Page excerpt:
• • • •
In contrast, the multiplication over GF(2) is equal to an AND operation. It can be shown in "Fig. 2.4" that F {0, 1} is a Galois Field or Finite Field of the order two under modulo-two addition and modulo-two multiplication. Given a system of linear equations over Galois Field for Binary, i.e. GF (2) which has M number of equations and N number of unknowns. This system can be represented in the form of Ax = bwhere A is a sparse matrix having M number of rows and N number of columns, x is a solution vector also known as a column vector having N number of rows, and finally, b is a column vector having M number of rows. As the given system Ax = b is characterized in GF (2) therefore all the operations along with sparse matrix (A), solution vector (x) and column vector (b) belong to Galois Field for Binary i.e. GF (2). To solve the system of linear equations means finding solution vector x given the sparse matrix and column vector A and b respectively and A cannot be non-invertible in Galois Field for binary, i.e. GF (2).

## 2.3 PARALLEL PROCESSING AND HYBRID ARCHITECTURE

This section describes the parallel processing overview using CUDA and MPI. It also explains the hybrid architecture along with their connectivity.

### 2.3.1 GENERAL PURPOSE COMPUTING IN GPUs USING CUDA

The kind of general-purpose computing on GPUs is termed as the general-purpose graphics processing unit, i.e. GPGPUs. GPGPU computing belongs to general-purpose computing on graphics processing units (GPUs). Earlier GPUs were mainly used for gaming purpose, but as the technology emerges and need of solving massively parallel application in a reasonable amount of time the GPUs with thousands of cores are used for the computational purpose. Now days Graphics Processing Unit i.e. GPUs are used in most of the devices like embedded systems, mobile phones, gaming consoles and personal computers. The Tesla, Pascal and Volta series of NVIDIA is well known and famous for accelerating the offloads and data-parallel computing. AMD and Intel also have their accelerated units, but here we are considered NVidia GPUs cards. If we talk about the GPUs architecture, the GPU is a device consisting of an array of multithreaded SMs (Streaming Multiprocessors), and each SM has set of CUDA cores. For instance, if we talk about the latest V100 GPU, it has a new redesign of the SM processor architecture, which has 84 SM and 5120 cores.
• • • •
Data supplied:
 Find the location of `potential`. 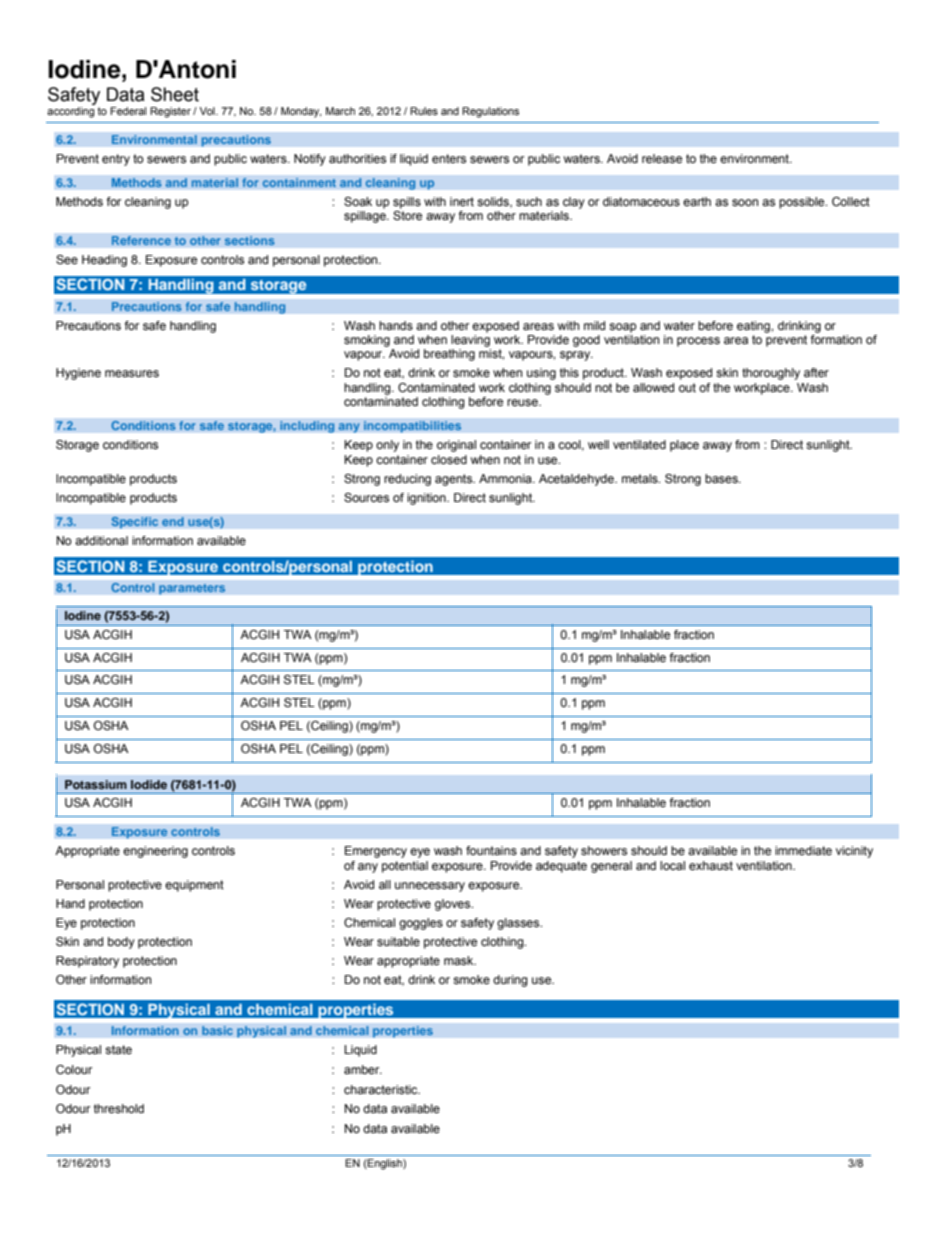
• • • •
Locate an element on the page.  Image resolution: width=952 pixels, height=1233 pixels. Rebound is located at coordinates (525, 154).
• • • •
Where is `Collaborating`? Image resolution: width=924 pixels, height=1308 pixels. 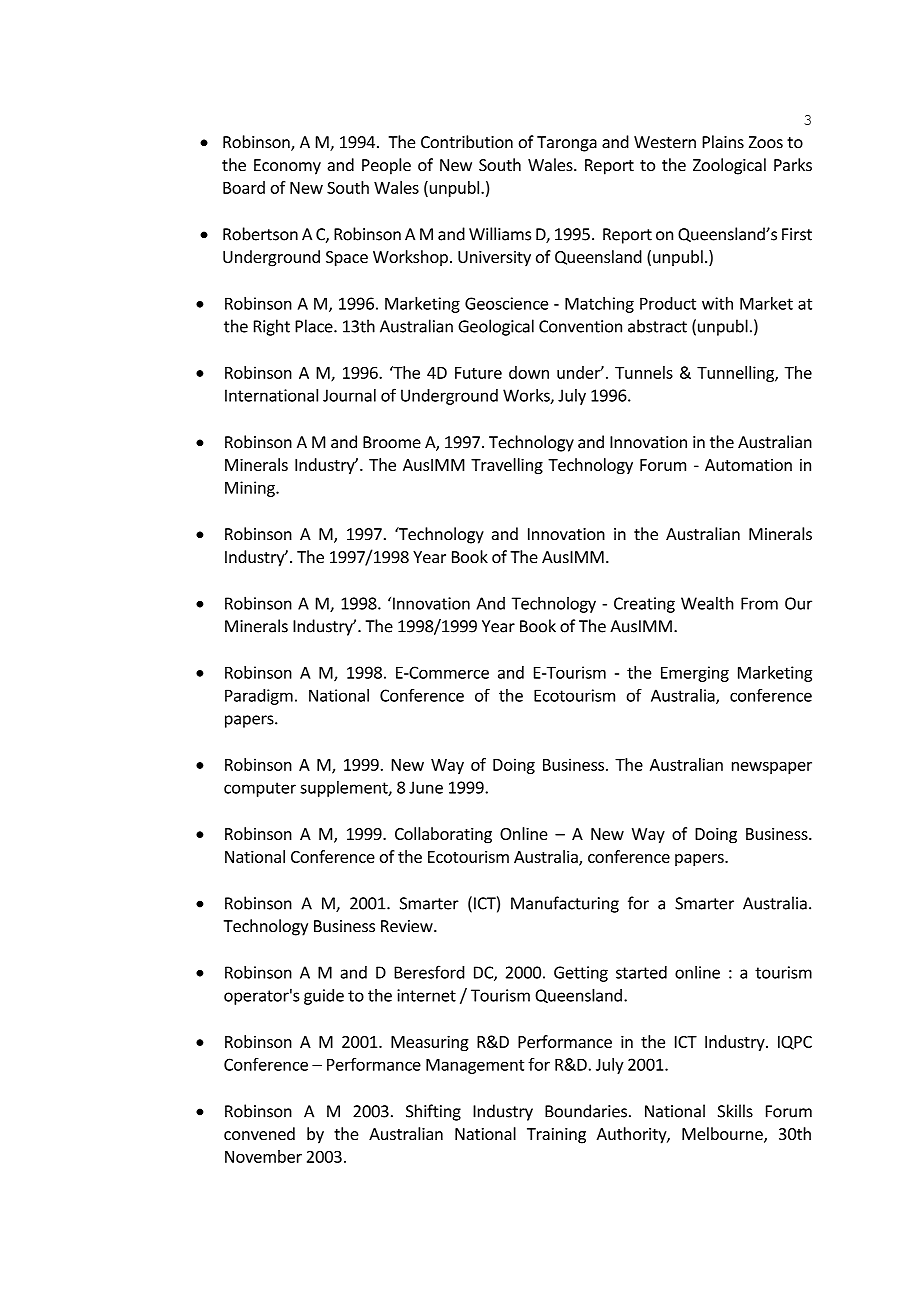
• • • •
Job A: Quote the excerpt on GF(2) and GPU computing, starting at "## 2.3 PARALLEL" and ending at "with their connectivity.".
Job B: List every kind of device that the excerpt on GF(2) and GPU computing says now uses Graphics Processing Units.
Job C: Carry on writing the excerpt on GF(2) and GPU computing after its final sentence.

Task result A:
## 2.3 PARALLEL PROCESSING AND HYBRID ARCHITECTURE

This section describes the parallel processing overview using CUDA and MPI. It also explains the hybrid architecture along with their connectivity.

Task result B: embedded systems, mobile phones, gaming consoles, personal computers

Task result C:
The CUDA is a C-based programming model from NVidia that explores the compute capability of GPUs by NVidia in general-purpose computing. In the context of CUDA, the CPU is called the host and the GPU is called device. Each host consists of one or more device, and the device is simply an add-on card attached through PCIe. Without CPU, GPI is nothing it acts merely as an accelerator card to offload the massively parallel part of an application from host to the device. In GPU a kernel is launched on the device as grid of thread blocks. A thread blocks contains a fixed number of threads and can stretch in 1, 2 or 3 dimensions. In the same way a grid can also stretch. "Fig. 2.5" represents an example of a kernel which is launched in a two dimensional grid having two dimensional thread blocks. These threads with in the block are merely

identified based on their block and thread index correspondingly. A thread block can be run on one streaming multiprocessor, and multiple thread blocks can be executed in the same SM. A warp is a set of threads (either 32 or 64) depend on the architecture, within a thread block such that all the threads in a warp execute the same instruction and these threads are chosen sequentially by the SM. Warp is the smallest unit where threads are scheduled and run on an SM. Today for building GPU-accelerated applications, CUDA is the most powerful software development platform. AMD used OpenCL for offloading the massively parallel part to their accelerating unit. Recently CUDA 11 is introduced and supports latest NVidia A100, i.e. Ampere architecture and Arm processors. Besides, it also added performance-optimized libraries and new developer tools.



Fig. 2.5 CUDA Programming and Memory Model

CUDA 11 introduced the following capabilities:

- Mainly developed for the NVIDIA A100 GPU including scale-up and scale out AI based HPC Data Centers. It also supports DGX A100 and HGX A100 based on A100.
- [2] Capability to accelerate mixed-precision matrix operations on different data types, including TF32 and Bfloat16 using new 3rd generation Tensor Cores.
- [3] To improve GPU utilization it supports a multi-instance GPU virtualization.
- [4] Optimization of library for linear algebra, matrix multiplication, FFTs etc.
- [5] For activities like task graphs, asynchronous data movement and fine grained synchronization APIs are improved.

- [6] Improvement to the Nsight tool for debugging, profiling, tracing and roofline analysis.
- [7] Support heterogeneous architectures with GPUs including X86-64, POWER architectures Arm64 server.

#### 2.3.2 MESSAGE PASSING INTERFACE (MPI)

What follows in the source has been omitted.